Brazil: Bank delivers fifth 50 basis point cut in January
At its first scheduled meeting of the year on 30–31 January, the Monetary Policy Committee (COPOM) of the Central Bank of Brazil (BCB) continued its loosening cycle, slashing the benchmark SELIC rate by an additional 50 basis points to 11.25%. The move was the fifth consecutive half-percentage-point reduction. The decision was once again unanimous and had been priced in by markets as the BCB followed the path it announced at its prior meeting.
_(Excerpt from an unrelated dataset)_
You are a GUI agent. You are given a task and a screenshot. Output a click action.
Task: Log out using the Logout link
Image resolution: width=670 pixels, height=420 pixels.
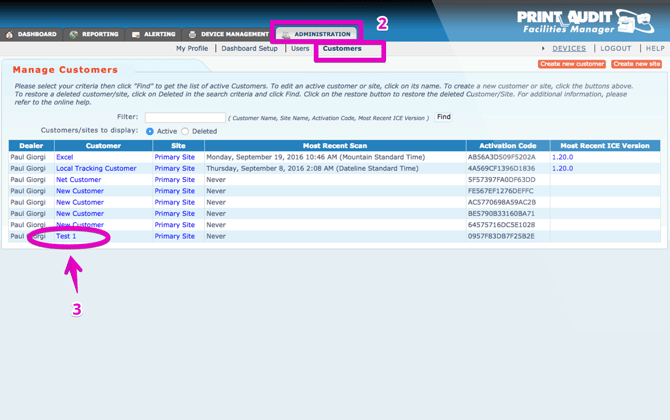616,48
The cut was driven by the continued disinflation process. Moreover, the Bank noted that the ongoing loosening cycle is consistent with its objective of bringing inflation to an acceptable level “over the relevant horizon, which includes the years 2024 and 2025”, as the policy stance remains restrictive. In particular, the BCB’s baseline inflation expectations for 2024 and 2025 were unchanged from December at 3.5% and 3.2%, respectively. Consequently, it forecasts inflation will overshoot the 3.0% target but fall within the 1.0–5.0% tolerance band.
The communiqué’s forward guidance stated that, if the Bank’s baseline scenario materializes, it would cut interest rates by another 50 basis points when it convenes next on 19–20 March. That said, it reiterated that risks to the inflation outlook remain two-sided. Consequently, the policy stance will remain restrictive, and the magnitude of cuts may vary until the disinflation trend is consolidated and inflation expectations are fully anchored at the target.
All of our panelists see further interest rate cuts this year, although there is a wide forecast spread: Between 125–425 basis points of further reductions are expected.